EXERCISE TASK:
Write out the listing below line for line, leaving out the pictures.
━━━━━━━━
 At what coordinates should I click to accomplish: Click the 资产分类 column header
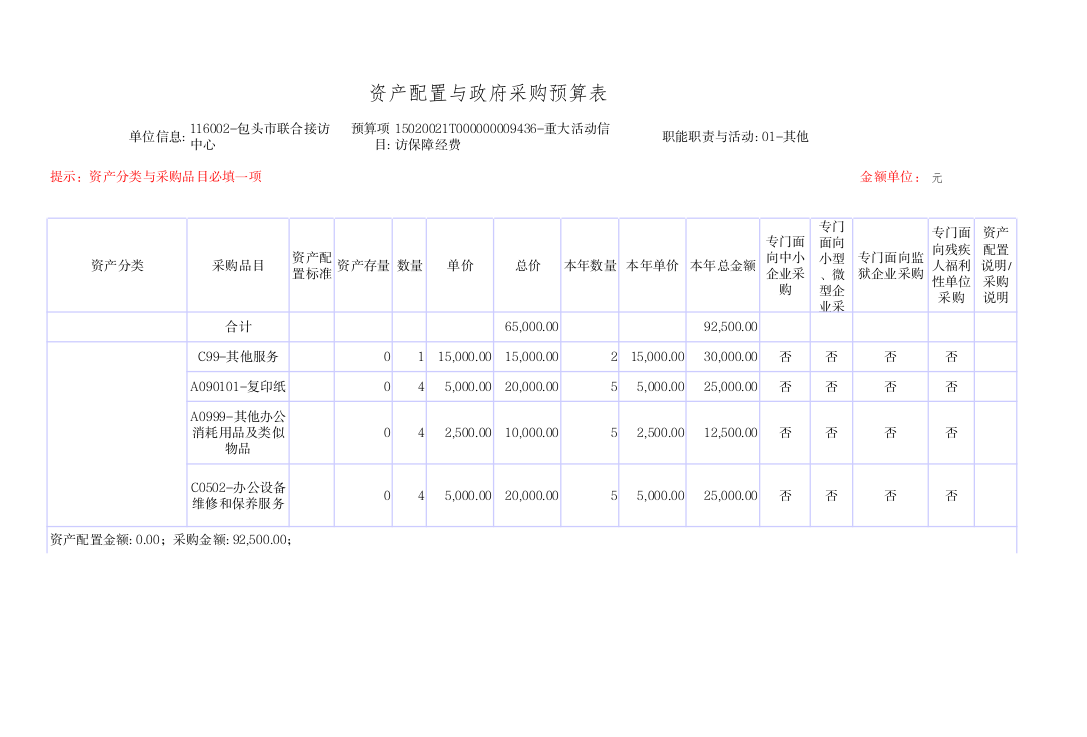[117, 265]
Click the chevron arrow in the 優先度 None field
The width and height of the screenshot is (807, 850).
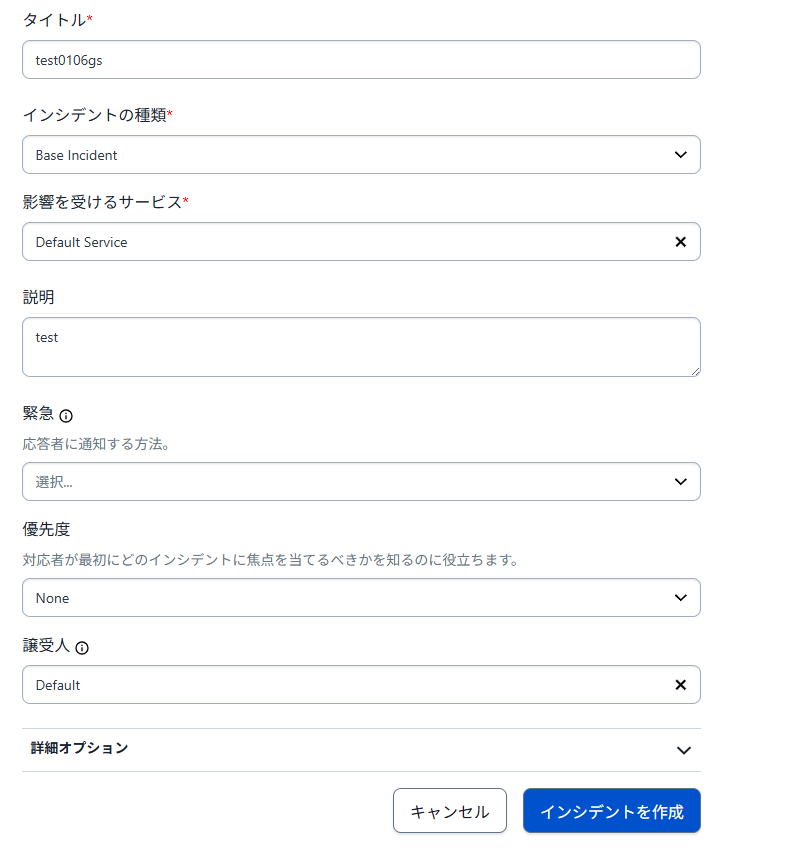click(681, 598)
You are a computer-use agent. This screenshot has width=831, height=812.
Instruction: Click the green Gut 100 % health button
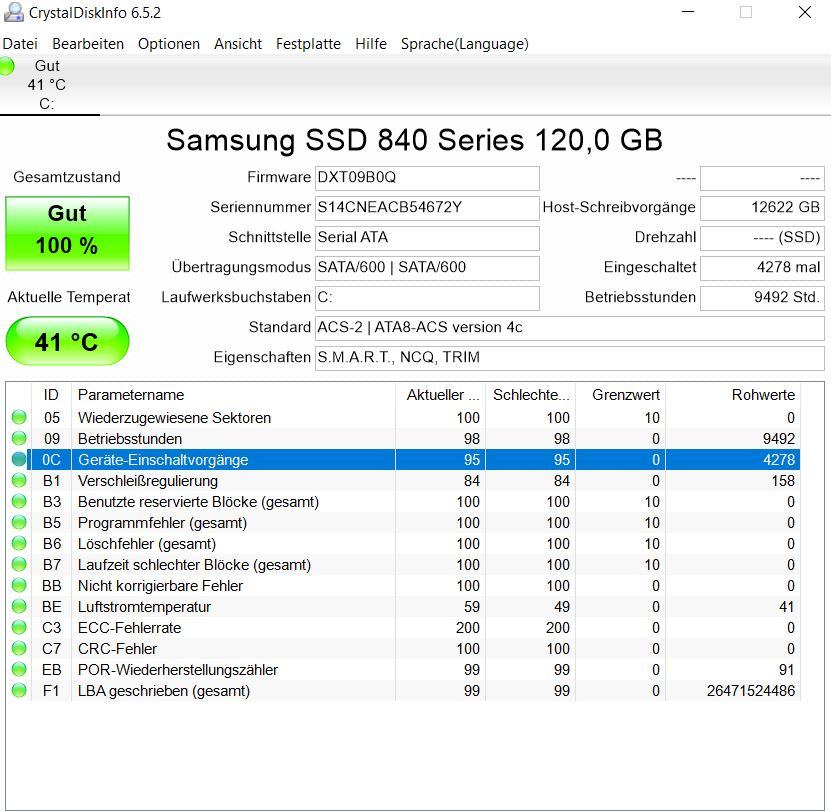point(67,233)
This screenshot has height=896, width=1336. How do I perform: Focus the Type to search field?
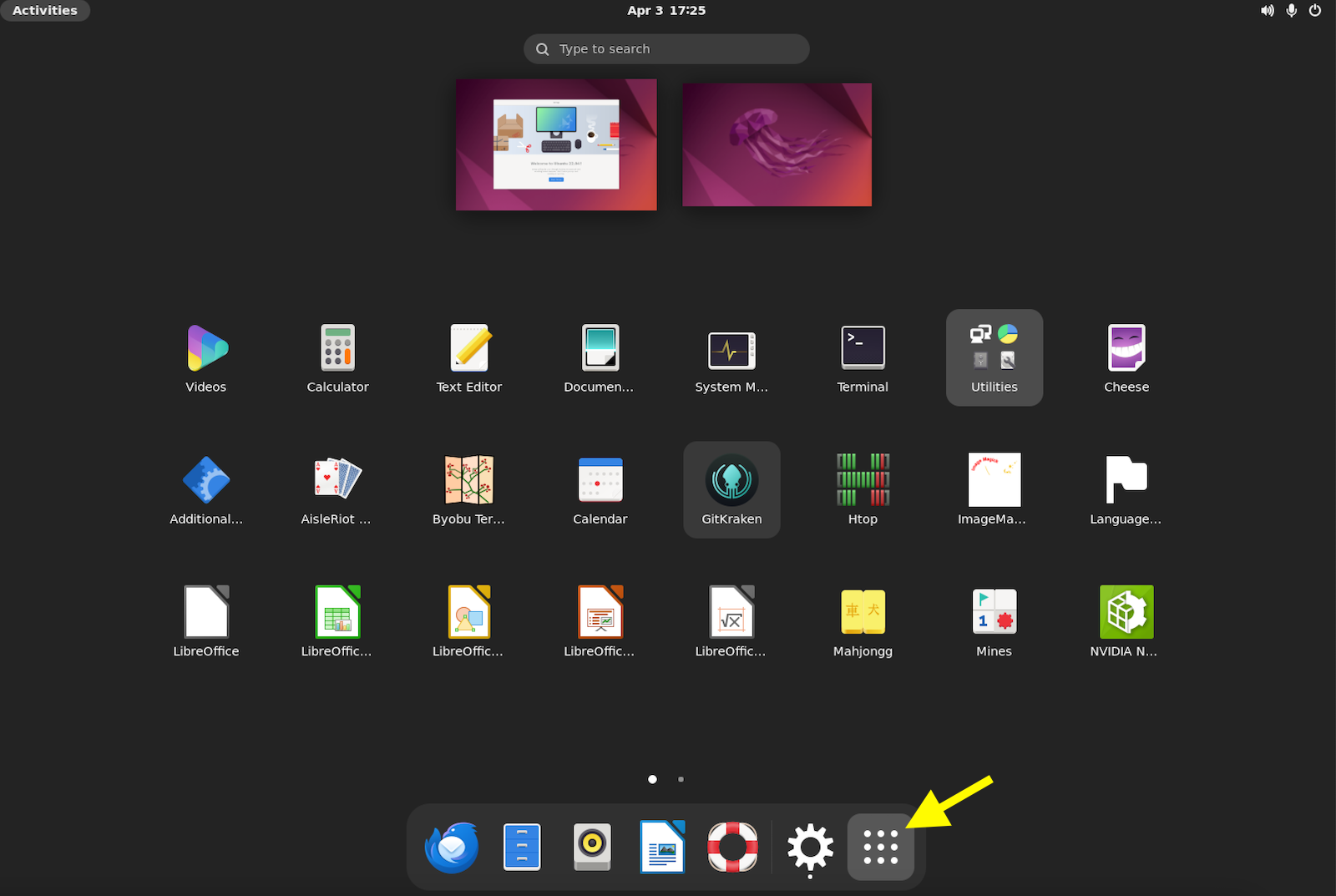click(x=666, y=48)
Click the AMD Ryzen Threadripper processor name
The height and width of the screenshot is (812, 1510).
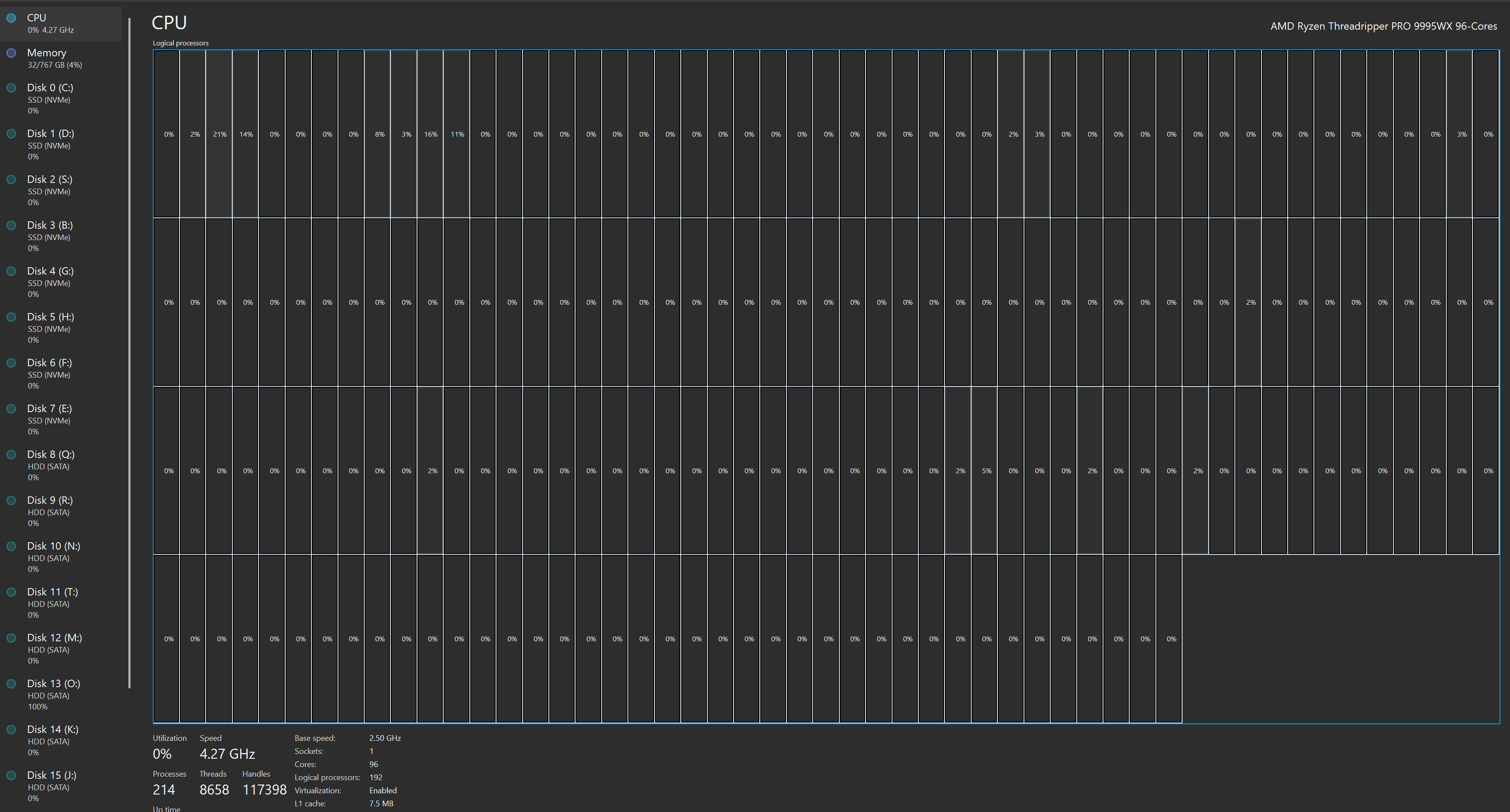pyautogui.click(x=1383, y=26)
━━━━━━━━
RESPONSE:
 At what coordinates should I click to accomplish: Click the 资产分类 column header
[117, 265]
Click the chevron arrow in the 優先度 None field
The width and height of the screenshot is (807, 850).
click(681, 598)
You are a computer-use agent. This screenshot has width=831, height=812.
Instruction: Click the green Gut 100 % health button
point(67,233)
This screenshot has height=896, width=1336. How do I perform: Focus the Type to search field?
click(x=666, y=48)
Click the AMD Ryzen Threadripper processor name
The height and width of the screenshot is (812, 1510).
pyautogui.click(x=1383, y=26)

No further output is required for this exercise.